▶ **Your instructions**: Would you output, exactly as written, the line with "952x1236 pixels. Task: Expand" and all lines after it to the end of the data below, and no others?

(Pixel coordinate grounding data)
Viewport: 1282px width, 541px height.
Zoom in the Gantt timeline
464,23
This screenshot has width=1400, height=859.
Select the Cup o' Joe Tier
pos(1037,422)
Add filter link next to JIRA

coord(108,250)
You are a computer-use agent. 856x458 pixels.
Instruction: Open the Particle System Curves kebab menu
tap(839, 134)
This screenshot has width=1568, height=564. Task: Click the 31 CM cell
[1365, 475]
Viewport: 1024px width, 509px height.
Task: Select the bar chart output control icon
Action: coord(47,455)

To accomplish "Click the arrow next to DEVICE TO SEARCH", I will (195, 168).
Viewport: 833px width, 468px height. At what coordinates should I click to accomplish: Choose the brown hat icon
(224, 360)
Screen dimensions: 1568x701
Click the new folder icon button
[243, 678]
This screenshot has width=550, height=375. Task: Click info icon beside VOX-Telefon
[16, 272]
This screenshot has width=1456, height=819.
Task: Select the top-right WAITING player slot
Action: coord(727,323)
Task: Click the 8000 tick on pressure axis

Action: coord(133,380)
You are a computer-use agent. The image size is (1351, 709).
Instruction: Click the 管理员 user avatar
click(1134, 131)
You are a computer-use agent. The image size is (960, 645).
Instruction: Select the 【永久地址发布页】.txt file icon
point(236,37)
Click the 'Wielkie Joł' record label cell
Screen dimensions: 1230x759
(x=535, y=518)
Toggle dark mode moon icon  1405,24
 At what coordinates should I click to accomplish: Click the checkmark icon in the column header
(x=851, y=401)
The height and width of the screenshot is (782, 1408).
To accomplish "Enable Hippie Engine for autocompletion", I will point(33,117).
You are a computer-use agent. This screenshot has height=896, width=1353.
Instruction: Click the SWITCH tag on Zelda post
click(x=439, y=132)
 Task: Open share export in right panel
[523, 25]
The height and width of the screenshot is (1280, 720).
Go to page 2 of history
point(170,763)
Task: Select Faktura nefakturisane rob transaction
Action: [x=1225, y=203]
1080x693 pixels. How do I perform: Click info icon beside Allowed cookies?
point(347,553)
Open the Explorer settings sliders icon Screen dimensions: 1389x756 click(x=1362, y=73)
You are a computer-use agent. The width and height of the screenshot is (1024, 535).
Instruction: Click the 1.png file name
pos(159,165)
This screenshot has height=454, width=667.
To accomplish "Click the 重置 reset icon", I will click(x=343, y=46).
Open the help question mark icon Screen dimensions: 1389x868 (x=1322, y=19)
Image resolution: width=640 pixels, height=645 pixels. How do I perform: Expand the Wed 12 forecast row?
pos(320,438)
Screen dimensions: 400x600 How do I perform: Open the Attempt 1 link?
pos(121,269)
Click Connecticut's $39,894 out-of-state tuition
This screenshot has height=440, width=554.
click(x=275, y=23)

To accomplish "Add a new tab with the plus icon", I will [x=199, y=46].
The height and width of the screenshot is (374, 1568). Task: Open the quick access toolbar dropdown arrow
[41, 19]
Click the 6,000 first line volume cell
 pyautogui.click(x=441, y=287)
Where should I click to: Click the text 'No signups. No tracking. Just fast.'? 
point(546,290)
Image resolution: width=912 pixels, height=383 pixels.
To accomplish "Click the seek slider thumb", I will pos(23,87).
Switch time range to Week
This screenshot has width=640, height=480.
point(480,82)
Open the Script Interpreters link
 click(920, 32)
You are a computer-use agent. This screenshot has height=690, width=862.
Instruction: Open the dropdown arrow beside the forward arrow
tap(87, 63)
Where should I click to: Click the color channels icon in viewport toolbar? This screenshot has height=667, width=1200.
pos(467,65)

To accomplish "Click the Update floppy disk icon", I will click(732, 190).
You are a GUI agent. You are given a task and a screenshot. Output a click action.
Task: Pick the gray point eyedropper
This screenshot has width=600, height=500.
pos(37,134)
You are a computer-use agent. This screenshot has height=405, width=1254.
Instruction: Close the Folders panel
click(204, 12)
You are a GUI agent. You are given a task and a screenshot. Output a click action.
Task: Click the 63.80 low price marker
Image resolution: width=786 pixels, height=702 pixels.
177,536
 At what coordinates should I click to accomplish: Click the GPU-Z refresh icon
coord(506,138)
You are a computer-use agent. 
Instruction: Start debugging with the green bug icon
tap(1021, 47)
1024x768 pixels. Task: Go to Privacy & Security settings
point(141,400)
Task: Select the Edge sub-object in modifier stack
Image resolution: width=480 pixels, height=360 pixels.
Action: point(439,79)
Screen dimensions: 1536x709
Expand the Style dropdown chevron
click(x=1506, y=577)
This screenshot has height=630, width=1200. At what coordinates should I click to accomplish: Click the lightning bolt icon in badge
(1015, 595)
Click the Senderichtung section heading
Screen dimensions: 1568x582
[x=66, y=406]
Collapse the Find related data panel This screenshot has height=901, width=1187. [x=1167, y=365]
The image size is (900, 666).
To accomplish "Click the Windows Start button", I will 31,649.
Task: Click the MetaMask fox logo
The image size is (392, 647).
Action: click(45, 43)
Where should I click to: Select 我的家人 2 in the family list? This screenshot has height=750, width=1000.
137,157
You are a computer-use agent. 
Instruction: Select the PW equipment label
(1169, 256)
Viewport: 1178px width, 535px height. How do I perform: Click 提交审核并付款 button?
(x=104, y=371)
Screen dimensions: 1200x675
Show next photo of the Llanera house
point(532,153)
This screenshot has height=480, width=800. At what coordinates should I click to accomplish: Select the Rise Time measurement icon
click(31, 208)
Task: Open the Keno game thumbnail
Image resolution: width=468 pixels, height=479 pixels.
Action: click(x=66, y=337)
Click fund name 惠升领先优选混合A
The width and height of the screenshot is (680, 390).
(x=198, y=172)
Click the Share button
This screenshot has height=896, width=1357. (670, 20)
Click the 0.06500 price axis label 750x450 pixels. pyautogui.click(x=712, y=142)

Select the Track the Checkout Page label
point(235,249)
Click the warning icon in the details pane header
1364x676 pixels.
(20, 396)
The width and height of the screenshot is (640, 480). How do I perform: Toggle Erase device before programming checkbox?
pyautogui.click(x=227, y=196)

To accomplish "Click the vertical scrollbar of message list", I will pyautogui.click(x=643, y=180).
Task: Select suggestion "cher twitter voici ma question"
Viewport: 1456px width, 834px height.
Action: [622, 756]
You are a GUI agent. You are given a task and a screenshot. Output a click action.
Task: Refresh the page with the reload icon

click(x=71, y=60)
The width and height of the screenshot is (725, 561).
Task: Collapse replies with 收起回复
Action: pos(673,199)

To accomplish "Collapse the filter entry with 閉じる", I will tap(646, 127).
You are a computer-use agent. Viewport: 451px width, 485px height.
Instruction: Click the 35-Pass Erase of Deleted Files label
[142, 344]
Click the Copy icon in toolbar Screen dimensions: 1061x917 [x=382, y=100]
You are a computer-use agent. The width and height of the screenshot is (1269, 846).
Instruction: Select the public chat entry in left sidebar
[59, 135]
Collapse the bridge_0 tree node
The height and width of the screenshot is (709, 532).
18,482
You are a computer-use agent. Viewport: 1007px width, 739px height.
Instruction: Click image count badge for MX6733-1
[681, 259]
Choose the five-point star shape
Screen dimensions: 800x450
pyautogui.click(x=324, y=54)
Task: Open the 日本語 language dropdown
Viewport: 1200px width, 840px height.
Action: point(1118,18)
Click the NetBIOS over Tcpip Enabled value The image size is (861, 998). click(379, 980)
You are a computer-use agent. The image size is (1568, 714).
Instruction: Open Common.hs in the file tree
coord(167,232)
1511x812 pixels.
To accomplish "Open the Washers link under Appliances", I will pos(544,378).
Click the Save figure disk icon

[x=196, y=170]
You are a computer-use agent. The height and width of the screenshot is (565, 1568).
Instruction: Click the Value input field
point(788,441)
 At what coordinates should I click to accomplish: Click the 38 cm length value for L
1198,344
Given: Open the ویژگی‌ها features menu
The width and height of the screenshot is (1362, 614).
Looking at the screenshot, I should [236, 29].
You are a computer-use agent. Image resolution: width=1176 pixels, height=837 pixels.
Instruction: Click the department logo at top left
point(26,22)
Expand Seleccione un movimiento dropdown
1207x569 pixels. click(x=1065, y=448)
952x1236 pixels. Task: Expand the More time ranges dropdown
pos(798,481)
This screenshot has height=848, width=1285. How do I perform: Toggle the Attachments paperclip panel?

▶ **Solved exercise**:
952x1236 pixels. Task: Expand the More time ranges dropdown
pos(798,481)
This screenshot has height=848, width=1285. How do I perform: Toggle the Attachments paperclip panel?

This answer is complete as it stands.